→ **ARTICLE**:

# Follow-up Question: Proof of Irrationality of $\sqrt{3}$

As a follow-up to this question, I noticed that the proof used the fact that $p$ and $q$ were "even". Clearly, when replacing factors of $2$ with factors of $3$ everything does not simply come down to being "even" or "odd", so how could I go about proving that $\sqrt{3}$ is irrational?

• The square of a multiple of $3$ is a multiple of $3$. The square of something that is either $1$ more or $1$ less than a multiple of $3$ is $1$ more than a multiple of $3$. ${}\qquad{}$ Aug 10, 2015 at 0:15
• Aug 10, 2015 at 0:16

It's very simple, actually. Assume that $\sqrt{3}$ = $\frac{p}{q}$, with $p,q$ coprime integers.

→ **EXTRACTED DATA**:

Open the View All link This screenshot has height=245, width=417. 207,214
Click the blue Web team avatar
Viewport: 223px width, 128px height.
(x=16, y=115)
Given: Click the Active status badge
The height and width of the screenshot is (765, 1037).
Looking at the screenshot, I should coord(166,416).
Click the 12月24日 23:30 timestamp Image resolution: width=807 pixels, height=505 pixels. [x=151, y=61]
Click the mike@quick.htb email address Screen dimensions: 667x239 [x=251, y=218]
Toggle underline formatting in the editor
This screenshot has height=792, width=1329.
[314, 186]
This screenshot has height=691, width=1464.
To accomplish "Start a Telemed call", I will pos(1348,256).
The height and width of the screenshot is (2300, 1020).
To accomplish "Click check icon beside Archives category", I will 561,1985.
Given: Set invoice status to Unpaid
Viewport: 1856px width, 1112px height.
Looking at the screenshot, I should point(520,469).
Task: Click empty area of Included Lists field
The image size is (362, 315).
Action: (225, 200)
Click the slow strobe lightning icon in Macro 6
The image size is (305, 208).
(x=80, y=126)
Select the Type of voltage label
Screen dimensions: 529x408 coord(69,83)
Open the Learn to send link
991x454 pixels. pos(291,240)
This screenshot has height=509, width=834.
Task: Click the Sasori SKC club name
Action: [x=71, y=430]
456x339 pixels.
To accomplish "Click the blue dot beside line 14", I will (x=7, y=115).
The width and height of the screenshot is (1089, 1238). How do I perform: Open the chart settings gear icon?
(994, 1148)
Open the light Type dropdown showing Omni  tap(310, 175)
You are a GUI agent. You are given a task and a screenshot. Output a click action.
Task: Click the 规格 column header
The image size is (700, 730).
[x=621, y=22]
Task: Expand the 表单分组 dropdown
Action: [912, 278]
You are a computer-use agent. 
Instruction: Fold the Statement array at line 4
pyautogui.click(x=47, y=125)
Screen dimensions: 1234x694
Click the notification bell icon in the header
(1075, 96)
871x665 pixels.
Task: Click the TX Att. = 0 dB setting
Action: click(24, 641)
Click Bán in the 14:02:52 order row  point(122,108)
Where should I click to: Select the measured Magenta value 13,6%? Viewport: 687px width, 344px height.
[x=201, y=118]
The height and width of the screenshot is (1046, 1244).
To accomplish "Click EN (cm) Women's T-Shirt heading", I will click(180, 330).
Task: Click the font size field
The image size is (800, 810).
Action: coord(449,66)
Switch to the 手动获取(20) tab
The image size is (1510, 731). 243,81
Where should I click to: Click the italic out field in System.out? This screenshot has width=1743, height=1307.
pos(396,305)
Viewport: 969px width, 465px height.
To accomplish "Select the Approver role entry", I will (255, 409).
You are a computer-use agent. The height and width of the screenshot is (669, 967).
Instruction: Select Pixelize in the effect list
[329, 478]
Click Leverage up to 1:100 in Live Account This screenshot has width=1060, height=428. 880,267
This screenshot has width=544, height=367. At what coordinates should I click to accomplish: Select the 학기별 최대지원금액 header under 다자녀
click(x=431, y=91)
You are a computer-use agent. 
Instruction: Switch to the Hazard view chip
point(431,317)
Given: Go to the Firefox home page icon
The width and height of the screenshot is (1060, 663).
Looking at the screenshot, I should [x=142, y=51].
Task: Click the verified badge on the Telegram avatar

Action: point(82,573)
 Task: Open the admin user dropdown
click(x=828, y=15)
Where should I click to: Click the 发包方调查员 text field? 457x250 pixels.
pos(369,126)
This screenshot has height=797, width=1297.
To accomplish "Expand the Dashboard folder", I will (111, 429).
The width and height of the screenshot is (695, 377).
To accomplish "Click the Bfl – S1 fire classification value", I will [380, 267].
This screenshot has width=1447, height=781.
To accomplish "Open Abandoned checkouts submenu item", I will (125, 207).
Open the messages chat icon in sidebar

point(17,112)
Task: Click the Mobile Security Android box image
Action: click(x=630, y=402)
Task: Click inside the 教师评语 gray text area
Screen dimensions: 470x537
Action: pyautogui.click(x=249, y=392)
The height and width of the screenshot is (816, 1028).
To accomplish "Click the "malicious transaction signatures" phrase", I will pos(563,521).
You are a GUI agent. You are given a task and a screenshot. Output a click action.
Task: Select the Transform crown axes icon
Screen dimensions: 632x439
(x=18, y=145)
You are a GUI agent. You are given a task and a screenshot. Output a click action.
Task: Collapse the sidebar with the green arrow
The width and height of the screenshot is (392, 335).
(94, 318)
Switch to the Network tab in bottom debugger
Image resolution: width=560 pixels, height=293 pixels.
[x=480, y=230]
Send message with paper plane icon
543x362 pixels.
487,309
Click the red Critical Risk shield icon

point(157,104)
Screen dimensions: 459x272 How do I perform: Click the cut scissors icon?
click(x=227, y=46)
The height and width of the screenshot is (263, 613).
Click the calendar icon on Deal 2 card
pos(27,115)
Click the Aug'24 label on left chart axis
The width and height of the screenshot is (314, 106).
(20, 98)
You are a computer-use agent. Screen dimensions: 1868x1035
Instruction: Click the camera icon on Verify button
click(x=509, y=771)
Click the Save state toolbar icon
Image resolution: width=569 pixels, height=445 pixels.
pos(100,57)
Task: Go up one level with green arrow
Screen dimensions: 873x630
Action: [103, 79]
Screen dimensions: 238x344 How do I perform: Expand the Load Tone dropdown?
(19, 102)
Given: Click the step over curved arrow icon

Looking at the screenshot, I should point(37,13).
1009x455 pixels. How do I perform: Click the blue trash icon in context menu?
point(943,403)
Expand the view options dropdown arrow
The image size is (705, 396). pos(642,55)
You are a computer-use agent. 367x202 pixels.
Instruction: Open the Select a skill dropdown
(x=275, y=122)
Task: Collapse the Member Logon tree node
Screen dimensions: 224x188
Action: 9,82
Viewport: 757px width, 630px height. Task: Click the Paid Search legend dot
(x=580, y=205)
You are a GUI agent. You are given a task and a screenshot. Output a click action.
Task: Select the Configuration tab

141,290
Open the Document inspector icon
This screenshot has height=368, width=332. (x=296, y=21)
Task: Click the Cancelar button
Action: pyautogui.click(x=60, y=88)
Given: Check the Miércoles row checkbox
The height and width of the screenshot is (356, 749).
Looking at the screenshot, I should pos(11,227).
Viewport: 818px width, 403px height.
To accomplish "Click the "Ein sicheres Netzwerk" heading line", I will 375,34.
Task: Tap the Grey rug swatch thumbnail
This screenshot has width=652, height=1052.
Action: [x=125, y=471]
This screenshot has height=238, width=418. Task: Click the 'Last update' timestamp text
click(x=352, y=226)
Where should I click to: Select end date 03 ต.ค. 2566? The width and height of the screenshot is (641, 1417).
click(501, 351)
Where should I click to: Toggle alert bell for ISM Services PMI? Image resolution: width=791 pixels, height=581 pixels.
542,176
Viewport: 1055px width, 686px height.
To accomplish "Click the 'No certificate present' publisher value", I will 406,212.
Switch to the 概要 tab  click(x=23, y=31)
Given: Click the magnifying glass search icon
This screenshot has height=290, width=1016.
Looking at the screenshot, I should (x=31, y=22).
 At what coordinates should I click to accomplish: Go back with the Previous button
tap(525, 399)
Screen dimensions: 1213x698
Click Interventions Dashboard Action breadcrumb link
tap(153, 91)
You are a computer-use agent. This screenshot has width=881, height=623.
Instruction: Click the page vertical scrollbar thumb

→ **PROBLEM SET**:
**a)** Answer these questions about the thread on proving the square root of 3 irrational:
(i) What property of $p$ and $q$ does the question say the earlier proof used?
(ii) What does the comment say the square of a number 1 more or 1 less than a multiple of 3 is?
(iii) In the answer's opening assumption, what kind of numbers are $p$ and $q$?
**b)** Write out the part of the thread on proving the square root of 3 irrational that begins at the words "As a follow-up" and ends after the words "with $p,q$ coprime integers.".
Nothing in the material is needed here.

→ **SOLUTIONS TO THE EXERCISE**:
**a)**
(i) That they were "even."
(ii) One more than a multiple of 3.
(iii) Coprime integers.

**b)**
As a follow-up to this question, I noticed that the proof used the fact that $p$ and $q$ were "even". Clearly, when replacing factors of $2$ with factors of $3$ everything does not simply come down to being "even" or "odd", so how could I go about proving that $\sqrt{3}$ is irrational?

• The square of a multiple of $3$ is a multiple of $3$. The square of something that is either $1$ more or $1$ less than a multiple of $3$ is $1$ more than a multiple of $3$. ${}\qquad{}$ Aug 10, 2015 at 0:15
• Aug 10, 2015 at 0:16

It's very simple, actually. Assume that $\sqrt{3}$ = $\frac{p}{q}$, with $p,q$ coprime integers.